Ruminations of J.net idle rants and ramblings of a code monkey

StreamInsight: The basic components

In my last post, I announced my new job and some information about it. In short, I’m working with a new technology from Microsoft called StreamInsight - a platform for Complex Event Processing (CEP). In short, dealing with and processing (near) real-time streaming data in ways that allow “the business” to monitor, record and slice/dice this information on the fly. That last part is the key thing … there is no disk involved, no store-and-evaluate – it’s all about evaluating the data that is coming in at VERY high rates (thousands of events per second) with very low latency (sub-second latency) in interesting ways. I say near real time because we cannot escape the latency of the wire feeding StreamInsight, at least until we can manipulate quantum coupling and utilize “spooky action at a distance” That’s the 50K foot view. I’m going to start here focusing on the basic components and, step by step, get lower and deeper into StreamInsight.
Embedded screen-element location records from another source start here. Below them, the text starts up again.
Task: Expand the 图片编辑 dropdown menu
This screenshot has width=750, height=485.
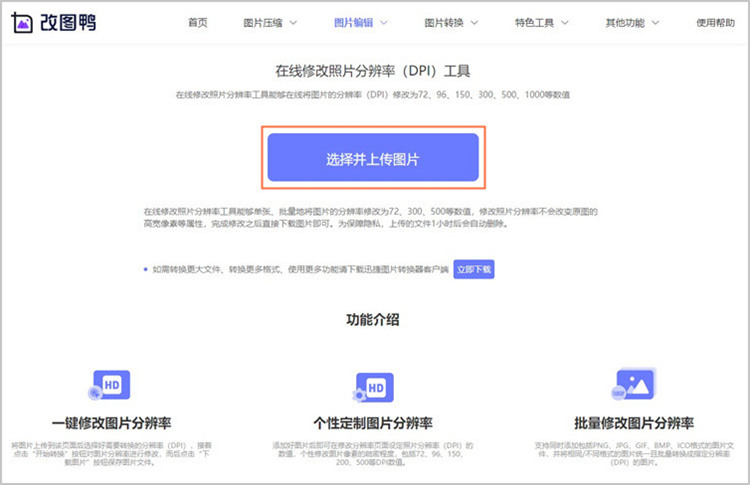Action: pyautogui.click(x=361, y=22)
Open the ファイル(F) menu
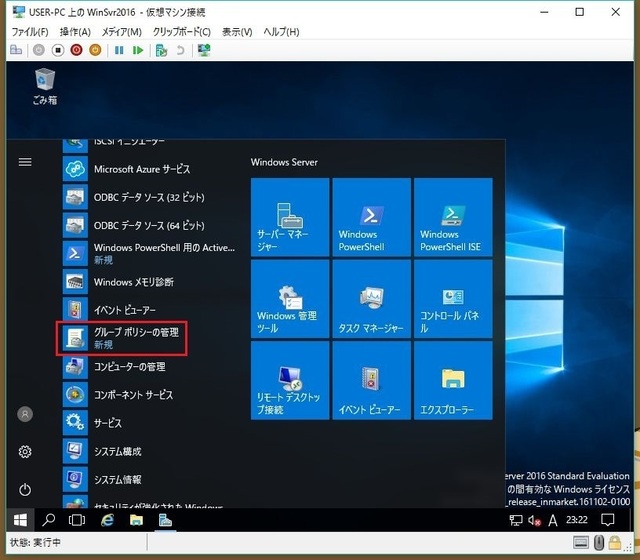This screenshot has height=560, width=640. 30,32
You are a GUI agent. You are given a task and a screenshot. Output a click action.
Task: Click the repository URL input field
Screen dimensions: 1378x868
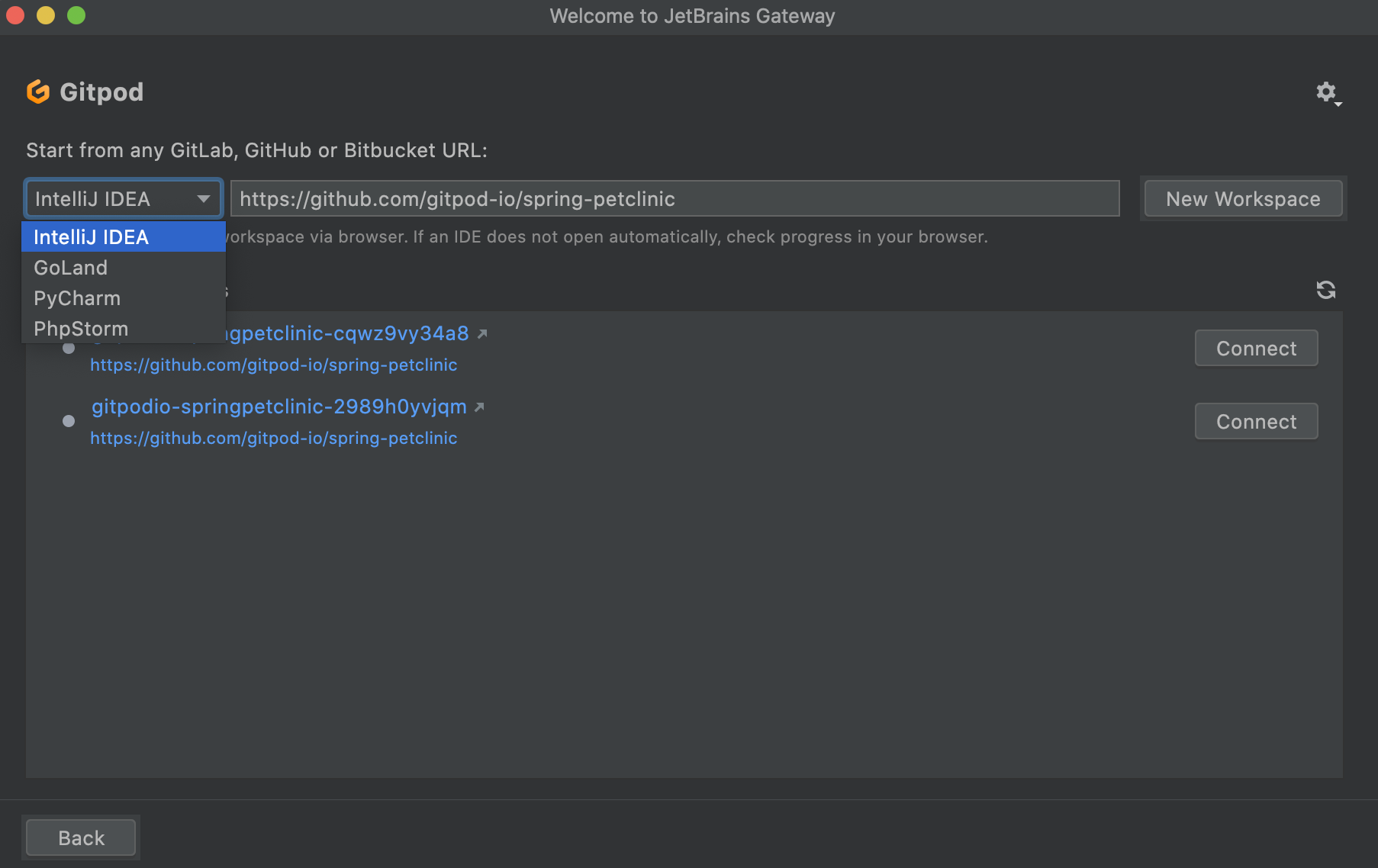point(675,198)
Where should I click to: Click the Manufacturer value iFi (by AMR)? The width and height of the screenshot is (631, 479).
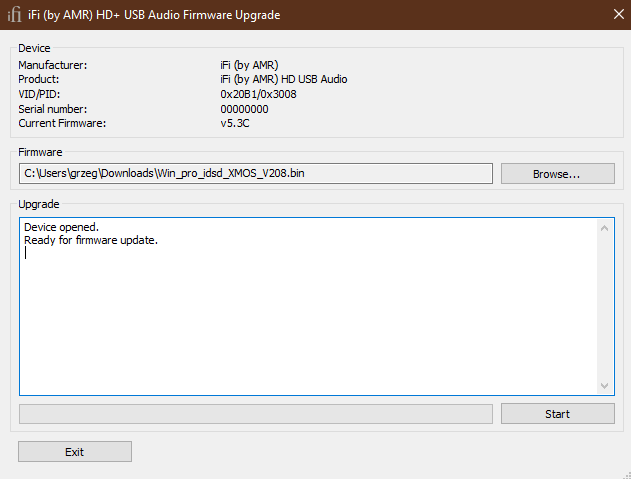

So … simply put, there are only 3 key components: Input Adapters, Output Adapters and Queries. I’ll talk about each.

Adapters:

Input and output adapters provide similar capabilities with different targets. I’ll touch on that later. But … in talking about “adapters” many developers think about BizTalk as adapters are a core components of BizTalk as well. They follow the same pattern (Adapter Pattern … as indicated from their name) … both live to connect to external sources and provide data to the underlying engine for further processing. But the similarities end there. BizTalk is designed to enable integration between multiple disparate systems and provides this information to the BizTalk engine for processing. It is not, by any stretch of the imagination, a real-time engine and it doesn’t pretend to be. Very deliberately, BizTalk allows things like long running transactions that are simply antithetical to StreamInsight. This isn’t to say that BizTalk is not a great platform; it’s simply recognition of where it lives in the ecosystem compared to StreamInsight. StreamInsight is all about real-time processing with very low latency – 10’s of thousands of events per second with sub-millisecond response time. BizTalk is about evaluating and processing transactions between multiple systems, enforcing rules on these transactions and providing information about this stuff. Latency is, at the end of the day, not a big deal. And yes, Biztalk can be the target of an output adapter.

Input Adapters

As the name implies, these are components that feed information to the StreamInsight engine from various underlying sources. Where is the data coming from? OPC? Databases? OSI PI? PerfMon counters? Other? There are typed and untyped adapters but, at the engine level, there is little difference between the two.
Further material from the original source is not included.